# [DIRECTIVES]
A - In the boat forum thread, swap "large decks" for "wide decks" and give the passage starting with "## gamuddawg151" and going on through "right now IMHO.".
B - Answer these questions using the boat forum thread:
(i) What boat does gamuddawg151 say he owns?
(ii) How many years was Triton Mike with Triton?
(iii) How many hours were on the motor when Triton Mike bought his boat used?

# [QUOTED TEXT]
begin

Aw come on, you've heard him on TV.   "...Now, I could have any boat that I want, and I _still_ choose Nitro."


I mean, it's on the TV, it must be true, right?


----------



## DuckHuntin101

There resale values are absolutely horrible


----------



## gamuddawg151

I got a '98 savage 912 . Rides great, plenty of storage ,and large decks . Great boat and I have been in other higher priced boats I haven't really noticed that big a difference between them. The new z series is the platform right now IMHO.


----------



## fburris

LOL. Looks like a Triton in your avatar. You will be taking a step up in the Nitro. LOL. That will get you guys going.


----------



## 8pointduck

.......................Nitro a step up from Triton...........now that's funny


----------



## bassboy1

> .......................Nitro a step up from Triton...........now that's funny



Hey, Bucca's doing it - it's the storm that's gonna sweep Allatoona now....


----------



## Triton Mike

I was with Triton for 14 years since 1998  (almost the beginning when they started up in 97).  I was in the boat market for a newer boat and did a good bit of research.  I wanted a late model boat and a motor with some decent warranty and I wanted a bigger boat than my Tr-20.  I started off wanting a late model Tr-20/21.  I didn't want to afford the prices of a 2010-2011 Triton but honestly that goes for all boats IMHO..  I settled on a 2011 z9 with a 250hp.  I have some complaints/quirks on things on the nitro layout wise just like I have with Triton.  But overall and in the 2 months I have had the boat it's been great.  Will it hold up??  I have no idea but so far so good.  Do I know about the horror stories with Nitro. Yes.  Am I worried?  not yet LOL.  But I am very happy with the boat.  I bought this boat used with 50 hrs on the motor..  If you do the platform measurements the z9 and z8 they are the biggest boats out there in their respective category which was one of the main selling points to me.  I can fish 4 people out of it somewhat comfortably due to the overall size of the boat.

end

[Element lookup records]
begin

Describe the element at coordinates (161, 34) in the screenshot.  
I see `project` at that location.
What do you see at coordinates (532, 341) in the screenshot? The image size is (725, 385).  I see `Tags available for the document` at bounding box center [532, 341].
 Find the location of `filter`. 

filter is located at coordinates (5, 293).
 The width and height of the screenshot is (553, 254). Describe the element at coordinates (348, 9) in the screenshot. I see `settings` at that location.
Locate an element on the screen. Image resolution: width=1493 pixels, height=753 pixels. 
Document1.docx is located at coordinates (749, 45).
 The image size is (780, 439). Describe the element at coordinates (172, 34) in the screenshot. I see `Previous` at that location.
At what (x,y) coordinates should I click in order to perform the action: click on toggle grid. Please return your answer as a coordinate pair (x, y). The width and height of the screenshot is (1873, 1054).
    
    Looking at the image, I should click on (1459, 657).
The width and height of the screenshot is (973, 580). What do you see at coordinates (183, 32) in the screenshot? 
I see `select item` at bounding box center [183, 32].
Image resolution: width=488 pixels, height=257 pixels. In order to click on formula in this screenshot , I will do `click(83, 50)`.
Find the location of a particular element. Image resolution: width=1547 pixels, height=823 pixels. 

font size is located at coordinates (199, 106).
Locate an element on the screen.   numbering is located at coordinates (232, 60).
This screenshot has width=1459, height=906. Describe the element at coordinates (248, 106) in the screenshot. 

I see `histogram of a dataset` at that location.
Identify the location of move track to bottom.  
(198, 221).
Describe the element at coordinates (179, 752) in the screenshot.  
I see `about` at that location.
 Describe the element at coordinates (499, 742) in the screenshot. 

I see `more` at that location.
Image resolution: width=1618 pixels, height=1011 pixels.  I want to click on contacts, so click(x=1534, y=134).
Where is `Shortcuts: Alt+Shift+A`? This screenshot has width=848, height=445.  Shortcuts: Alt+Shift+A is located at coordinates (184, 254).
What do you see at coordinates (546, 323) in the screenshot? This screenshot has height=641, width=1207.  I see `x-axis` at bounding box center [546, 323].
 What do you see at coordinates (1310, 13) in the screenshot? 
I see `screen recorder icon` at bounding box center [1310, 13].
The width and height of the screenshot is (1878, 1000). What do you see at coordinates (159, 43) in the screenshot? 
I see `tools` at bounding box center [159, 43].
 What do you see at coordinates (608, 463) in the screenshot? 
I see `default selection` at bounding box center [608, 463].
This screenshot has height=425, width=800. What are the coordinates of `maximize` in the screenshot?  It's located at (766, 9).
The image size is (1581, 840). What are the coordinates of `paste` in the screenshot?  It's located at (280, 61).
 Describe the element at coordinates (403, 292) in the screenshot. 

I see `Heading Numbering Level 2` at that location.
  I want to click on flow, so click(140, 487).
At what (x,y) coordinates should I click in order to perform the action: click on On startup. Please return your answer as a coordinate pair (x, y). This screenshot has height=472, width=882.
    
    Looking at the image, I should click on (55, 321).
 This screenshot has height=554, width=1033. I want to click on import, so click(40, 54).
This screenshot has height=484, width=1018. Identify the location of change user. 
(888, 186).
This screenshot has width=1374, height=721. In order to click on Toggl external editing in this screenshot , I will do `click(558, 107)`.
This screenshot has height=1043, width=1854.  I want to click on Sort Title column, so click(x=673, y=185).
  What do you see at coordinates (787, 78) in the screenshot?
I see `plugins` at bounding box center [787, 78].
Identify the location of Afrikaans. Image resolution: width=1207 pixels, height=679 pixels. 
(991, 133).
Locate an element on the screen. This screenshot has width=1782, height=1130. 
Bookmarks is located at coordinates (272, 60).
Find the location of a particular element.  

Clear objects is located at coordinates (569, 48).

end

# [SOLUTIONS TO THE EXERCISE]
A -
## gamuddawg151

I got a '98 savage 912 . Rides great, plenty of storage ,and wide decks . Great boat and I have been in other higher priced boats I haven't really noticed that big a difference between them. The new z series is the platform right now IMHO.

B -
(i) A '98 Savage 912.
(ii) 14 years.
(iii) 50 hours.